> _Exercise prompt_: The line containing "Virus transmis par thrips (219, 228)" marks the start of the required copy, which runs to the final line of the entries; return those lines exactly, without any pictures.

(Collected data entries)
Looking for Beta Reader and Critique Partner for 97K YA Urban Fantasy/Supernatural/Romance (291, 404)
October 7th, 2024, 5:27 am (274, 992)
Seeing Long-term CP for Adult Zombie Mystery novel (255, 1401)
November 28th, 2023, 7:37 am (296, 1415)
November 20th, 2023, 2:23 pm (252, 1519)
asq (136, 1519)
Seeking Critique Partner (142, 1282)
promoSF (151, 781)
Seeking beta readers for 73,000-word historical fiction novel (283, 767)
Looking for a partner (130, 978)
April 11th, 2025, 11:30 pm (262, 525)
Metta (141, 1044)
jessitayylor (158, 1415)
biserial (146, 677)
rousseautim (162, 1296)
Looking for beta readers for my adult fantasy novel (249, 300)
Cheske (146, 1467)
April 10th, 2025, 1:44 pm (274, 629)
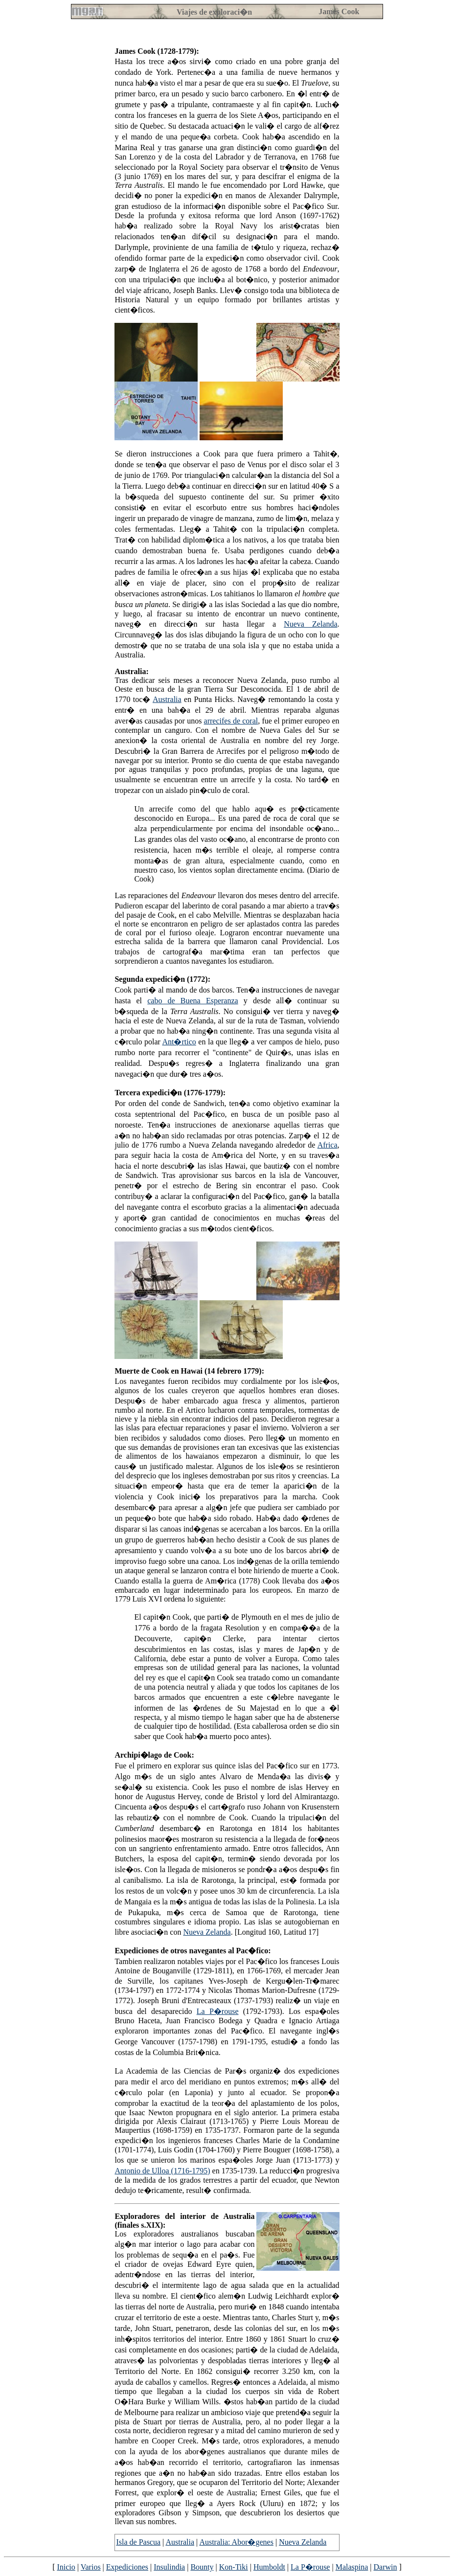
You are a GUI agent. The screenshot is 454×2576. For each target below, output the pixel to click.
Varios (91, 2567)
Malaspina (352, 2567)
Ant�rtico (179, 1042)
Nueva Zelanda (310, 624)
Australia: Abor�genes (236, 2542)
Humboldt (269, 2567)
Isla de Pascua (138, 2542)
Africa (328, 1145)
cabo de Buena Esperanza (192, 1000)
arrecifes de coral (231, 721)
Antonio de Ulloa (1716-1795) (162, 2171)
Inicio (66, 2567)
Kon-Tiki (233, 2567)
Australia (167, 699)
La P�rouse (218, 2011)
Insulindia (169, 2567)
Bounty (201, 2567)
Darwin (385, 2567)
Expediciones (127, 2567)
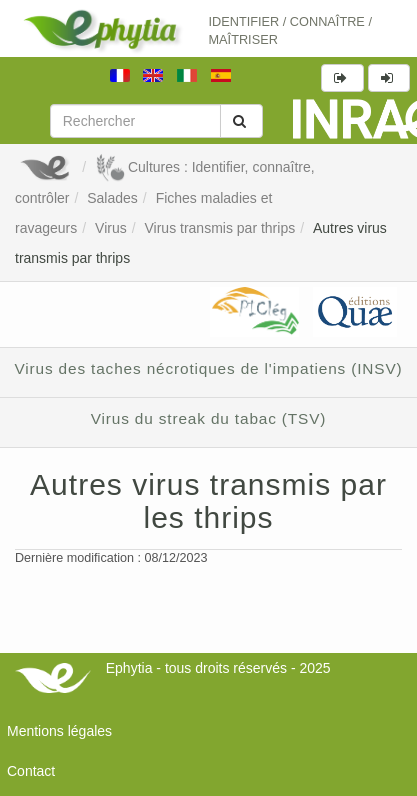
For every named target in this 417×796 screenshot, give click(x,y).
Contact (31, 771)
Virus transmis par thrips (219, 228)
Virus (111, 228)
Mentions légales (59, 731)
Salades (112, 198)
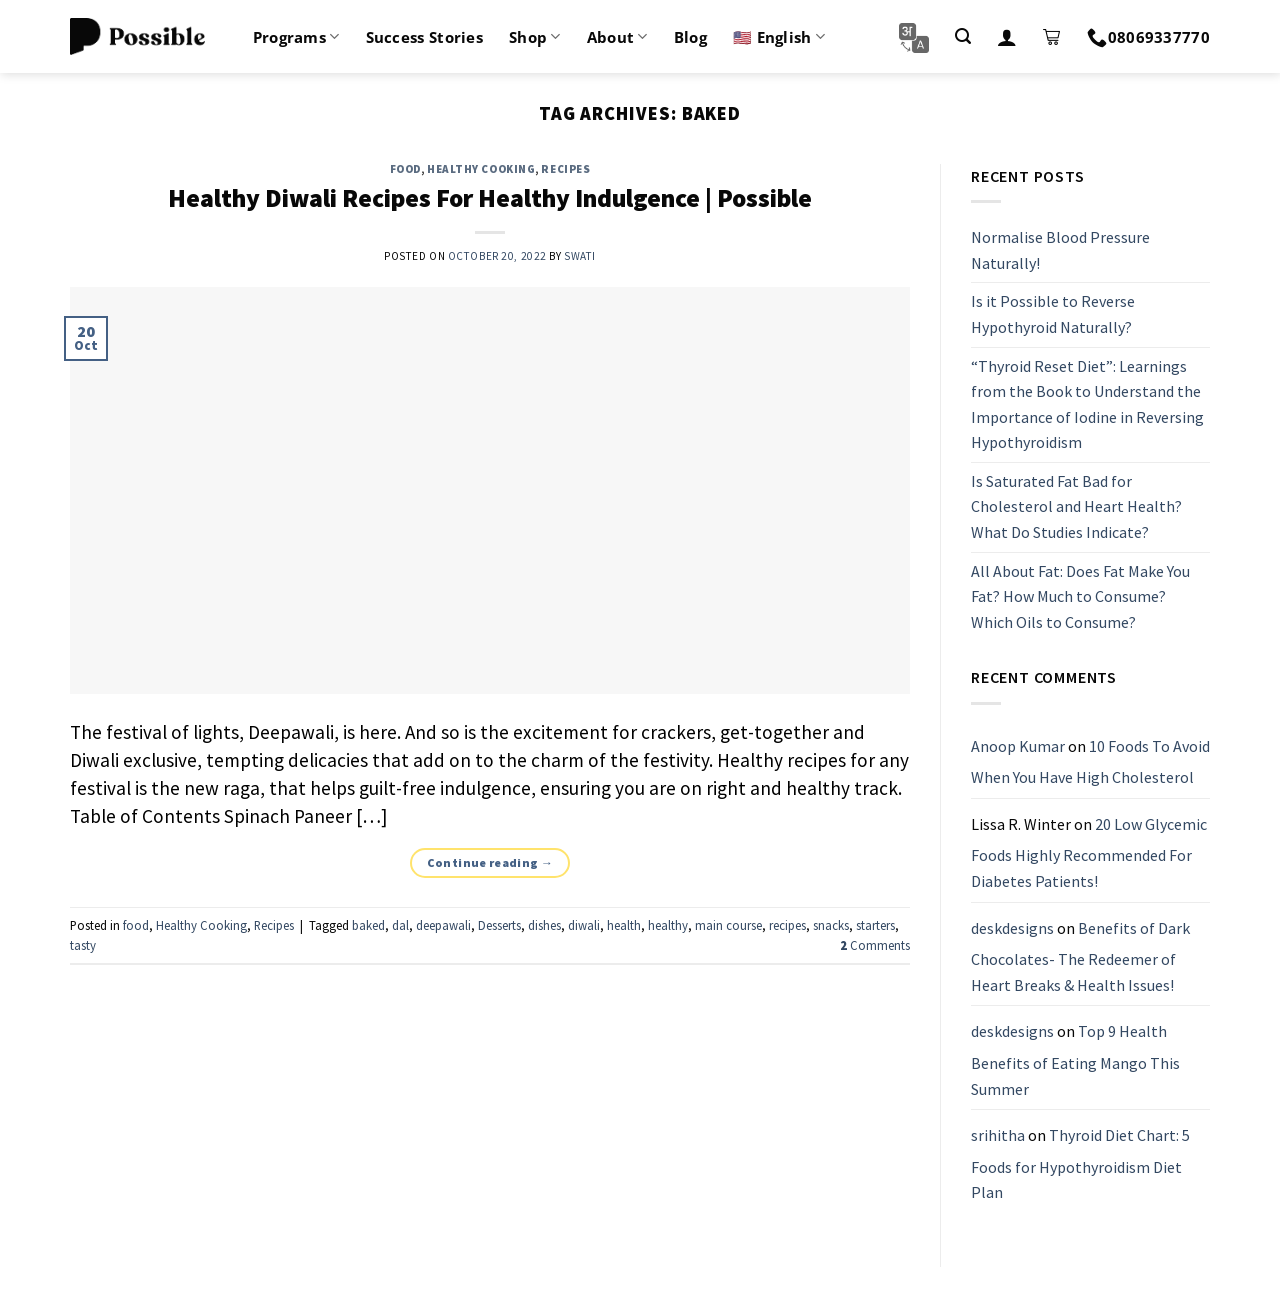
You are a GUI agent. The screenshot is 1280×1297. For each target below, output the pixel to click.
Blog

> _Response_:
Virus transmis par thrips (219, 228)
Virus (111, 228)
Mentions légales (59, 731)
Salades (112, 198)
You are a GUI agent. The screenshot is 1280×1297. For each target below, output the pixel to click.
Blog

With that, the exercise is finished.